Lastly, the four pieces of the puzzle, the staff member, Gomo, the Gomo app, and the child, needed to come together. To do this I used augmented reality. Augmented reality uses points of reference in the physical world, similar to a QR code being scanned by an iPhone, to orient the augmented picture on the screen. The Gomo app uses Gomo's face as points of reference to orient Gomo's body systems over the physical plush toy. Given that the Gomo plush uses augmented reality to pair with its app, it is completely metal free unlike other toys that activate apps.

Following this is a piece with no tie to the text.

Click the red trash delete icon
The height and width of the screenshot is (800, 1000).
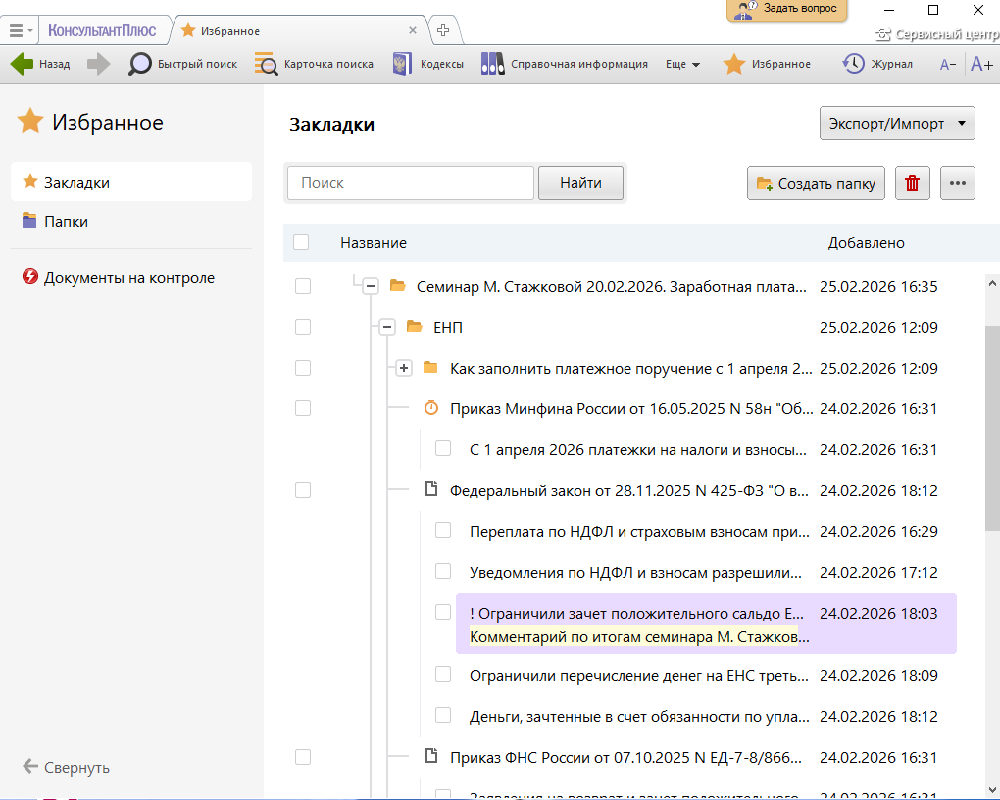912,183
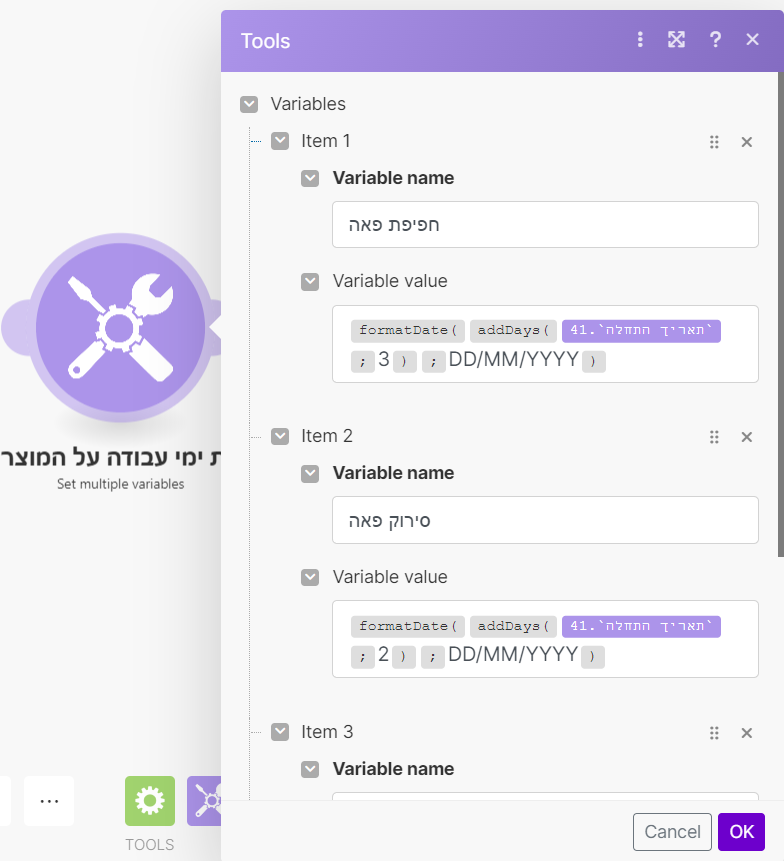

Consequently, it can be taken for comfort into machines that don't allow metal, such as MRIs and X-rays. Gomo's system of use was now complete. The medical staff member presents the Gomo toy to his or her patient and uses their iPad to project the applicable body systems onto the toy. During this interaction both child and staff are given the opportunity to interact in a comfortable and educational setting similar to play. After which, the child is allowed to keep Gomo, reinforcing the positive interaction. Gomo uses human-centered design to help alleviate stress in hospitalized children.
Good identification of a project opportunity and great execution of a physical product coupled with a very well detailed digital experience.